Halobetasol Propionate Lotion 0.01% for Moderate-to-Severe Plaque Psoriasis: Pooled Analysis in Male and Female Participants
August 2020 | Volume 19 | Issue 8 | Original Article | 747 | Copyright © August 2020
Published online July 30, 2020
Fran E. Cook-Bolden MDa, Adelaide A. Hebert MDb, Scott T. Guenthner MDc, Robert Kang MSd, Gina Martin MOTe, Abby Jacobson MS PA-Cf
aFran E. Cook-Bolden, MD, PLLC and Department of Dermatology, Mount Sinai Hospital Center, New York, NY bUTHealth McGovern Medical School, Houston, TX cThe Indiana Clinical Trials Center, PC, Plainfield, IN dBausch Health US, LLC*, Bridgewater, NJ eBausch Health US, LLC*, Petaluma, CA fOrtho Dermatologics*, Bridgewater, NJ *Bausch Health US, LLC is an affiliate of Bausch Health Companies Inc. Ortho Dermatologics is a division of Bausch Health US, LLC.

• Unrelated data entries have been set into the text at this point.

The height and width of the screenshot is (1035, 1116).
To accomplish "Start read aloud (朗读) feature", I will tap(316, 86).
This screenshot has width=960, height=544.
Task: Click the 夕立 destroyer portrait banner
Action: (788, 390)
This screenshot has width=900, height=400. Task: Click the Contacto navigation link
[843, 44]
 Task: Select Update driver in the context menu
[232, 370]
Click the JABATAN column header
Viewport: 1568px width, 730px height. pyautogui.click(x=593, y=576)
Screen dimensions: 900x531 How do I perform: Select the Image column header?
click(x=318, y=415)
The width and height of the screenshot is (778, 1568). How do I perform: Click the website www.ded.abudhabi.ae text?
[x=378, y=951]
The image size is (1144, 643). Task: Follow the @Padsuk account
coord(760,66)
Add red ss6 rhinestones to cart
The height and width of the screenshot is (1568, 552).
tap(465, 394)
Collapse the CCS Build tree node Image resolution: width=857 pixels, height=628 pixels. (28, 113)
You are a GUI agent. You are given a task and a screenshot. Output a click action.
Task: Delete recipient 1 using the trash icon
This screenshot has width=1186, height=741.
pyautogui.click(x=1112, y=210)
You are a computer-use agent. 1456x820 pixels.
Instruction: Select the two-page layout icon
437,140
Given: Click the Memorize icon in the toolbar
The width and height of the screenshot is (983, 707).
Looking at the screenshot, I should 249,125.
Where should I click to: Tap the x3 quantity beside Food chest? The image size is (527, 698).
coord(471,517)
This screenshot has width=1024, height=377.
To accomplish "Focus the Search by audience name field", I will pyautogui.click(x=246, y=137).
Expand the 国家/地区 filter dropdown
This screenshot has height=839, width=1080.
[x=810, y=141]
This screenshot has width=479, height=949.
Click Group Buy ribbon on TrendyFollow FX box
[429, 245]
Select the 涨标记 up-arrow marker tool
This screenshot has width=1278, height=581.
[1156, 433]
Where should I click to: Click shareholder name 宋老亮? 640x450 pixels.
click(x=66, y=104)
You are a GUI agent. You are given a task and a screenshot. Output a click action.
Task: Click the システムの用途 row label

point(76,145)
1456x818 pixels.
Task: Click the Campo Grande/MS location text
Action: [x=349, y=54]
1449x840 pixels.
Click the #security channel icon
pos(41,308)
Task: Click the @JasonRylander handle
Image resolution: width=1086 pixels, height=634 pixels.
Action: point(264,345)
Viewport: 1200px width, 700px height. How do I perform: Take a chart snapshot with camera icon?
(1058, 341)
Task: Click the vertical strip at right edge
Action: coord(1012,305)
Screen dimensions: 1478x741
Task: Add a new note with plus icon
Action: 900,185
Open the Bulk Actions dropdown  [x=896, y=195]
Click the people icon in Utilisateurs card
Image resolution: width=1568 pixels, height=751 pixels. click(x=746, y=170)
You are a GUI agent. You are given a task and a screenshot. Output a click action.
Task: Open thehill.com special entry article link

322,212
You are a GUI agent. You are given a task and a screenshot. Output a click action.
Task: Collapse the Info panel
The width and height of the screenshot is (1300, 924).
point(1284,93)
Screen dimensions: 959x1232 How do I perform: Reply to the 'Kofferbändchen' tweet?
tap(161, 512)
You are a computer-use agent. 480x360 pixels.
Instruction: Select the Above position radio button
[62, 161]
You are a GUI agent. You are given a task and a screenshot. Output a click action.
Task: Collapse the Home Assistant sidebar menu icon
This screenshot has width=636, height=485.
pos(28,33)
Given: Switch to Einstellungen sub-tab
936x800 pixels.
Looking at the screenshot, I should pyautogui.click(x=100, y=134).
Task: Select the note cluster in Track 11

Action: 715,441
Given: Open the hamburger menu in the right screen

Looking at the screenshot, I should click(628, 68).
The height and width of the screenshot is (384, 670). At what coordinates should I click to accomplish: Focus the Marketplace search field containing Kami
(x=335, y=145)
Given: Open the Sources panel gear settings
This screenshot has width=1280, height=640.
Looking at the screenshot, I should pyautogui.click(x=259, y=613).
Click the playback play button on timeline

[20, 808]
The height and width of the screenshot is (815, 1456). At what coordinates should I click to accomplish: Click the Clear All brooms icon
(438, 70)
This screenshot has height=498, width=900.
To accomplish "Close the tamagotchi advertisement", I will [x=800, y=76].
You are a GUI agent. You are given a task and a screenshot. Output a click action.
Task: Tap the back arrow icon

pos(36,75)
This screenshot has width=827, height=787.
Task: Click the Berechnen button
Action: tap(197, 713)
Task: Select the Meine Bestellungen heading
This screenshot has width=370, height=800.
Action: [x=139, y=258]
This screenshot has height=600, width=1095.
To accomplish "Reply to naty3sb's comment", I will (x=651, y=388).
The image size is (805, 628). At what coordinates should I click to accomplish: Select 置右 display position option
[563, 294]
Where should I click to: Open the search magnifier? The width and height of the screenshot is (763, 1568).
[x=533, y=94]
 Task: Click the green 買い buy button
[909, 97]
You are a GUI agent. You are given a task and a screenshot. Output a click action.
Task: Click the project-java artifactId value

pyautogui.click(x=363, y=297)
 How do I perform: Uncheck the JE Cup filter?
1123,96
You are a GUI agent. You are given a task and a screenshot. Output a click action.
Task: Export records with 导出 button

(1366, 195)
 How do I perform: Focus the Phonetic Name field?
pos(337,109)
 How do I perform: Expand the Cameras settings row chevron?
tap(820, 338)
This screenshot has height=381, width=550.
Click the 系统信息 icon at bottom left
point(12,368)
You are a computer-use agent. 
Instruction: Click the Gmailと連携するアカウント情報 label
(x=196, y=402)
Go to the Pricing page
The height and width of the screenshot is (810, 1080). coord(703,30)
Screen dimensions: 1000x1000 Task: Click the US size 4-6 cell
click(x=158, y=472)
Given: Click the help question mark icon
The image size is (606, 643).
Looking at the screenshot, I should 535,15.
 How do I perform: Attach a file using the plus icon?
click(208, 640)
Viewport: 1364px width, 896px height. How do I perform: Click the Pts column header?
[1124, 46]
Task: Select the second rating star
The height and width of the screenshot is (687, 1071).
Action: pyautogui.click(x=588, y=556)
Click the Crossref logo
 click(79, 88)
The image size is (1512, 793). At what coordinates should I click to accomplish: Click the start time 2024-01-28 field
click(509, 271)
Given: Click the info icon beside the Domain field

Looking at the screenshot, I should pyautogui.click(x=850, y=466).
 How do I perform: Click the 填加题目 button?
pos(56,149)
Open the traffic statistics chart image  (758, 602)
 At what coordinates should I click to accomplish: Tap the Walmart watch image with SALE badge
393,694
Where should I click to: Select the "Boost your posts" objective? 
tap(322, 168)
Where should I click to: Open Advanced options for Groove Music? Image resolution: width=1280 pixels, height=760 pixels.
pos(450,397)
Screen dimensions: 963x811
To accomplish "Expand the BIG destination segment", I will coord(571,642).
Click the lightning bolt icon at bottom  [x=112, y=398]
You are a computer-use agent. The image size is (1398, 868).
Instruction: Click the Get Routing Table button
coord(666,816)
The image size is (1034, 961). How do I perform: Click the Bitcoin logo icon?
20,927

Methods: Participants were randomized (2:1) to once-daily HP or vehicle lotion for 8-weeks of double-blind treatment, with a 4-week posttreatment follow-up. Post hoc efficacy assessments in male (n=253) and female (n=177) subgroups included treatment success (≥2‑grade improvement in Investigator’s Global Assessment [IGA] score and score of ‘clear’ or ‘almost clear’), treatment success in psoriasis signs (erythema, plaque elevation, and scaling) at the target lesion, and change in affected body surface area (BSA). Treatment-emergent adverse events (TEAEs) were evaluated.
Results: At week 8, rates of IGA-rated treatment success were significantly greater for HP versus vehicle in males (34.0% vs 6.4%) and females (42.7% vs 14.6%; P<0.001 both). Treatment success in each psoriasis sign approached or exceeded 50% for HP-treated males and females, with all differences versus vehicle statistically significant (P<0.001). Percent reduction in affected BSA was significantly greater for HP versus vehicle in males (34.9% vs 6.7%) and females (35.6% vs 4.6%; P<0.001 both). Five HP treatment-related TEAEs (all application site-related) were reported through week 8.
Conclusions: HP lotion was associated with significant reductions in disease severity in male and female participants with moderate-to-severe psoriasis, with good tolerability and safety over 8 weeks of once-daily use. In the overall pooled population, results were similar.
J Drugs Dermatol. 2020;19(8): doi:10.36849/JDD.2020.5250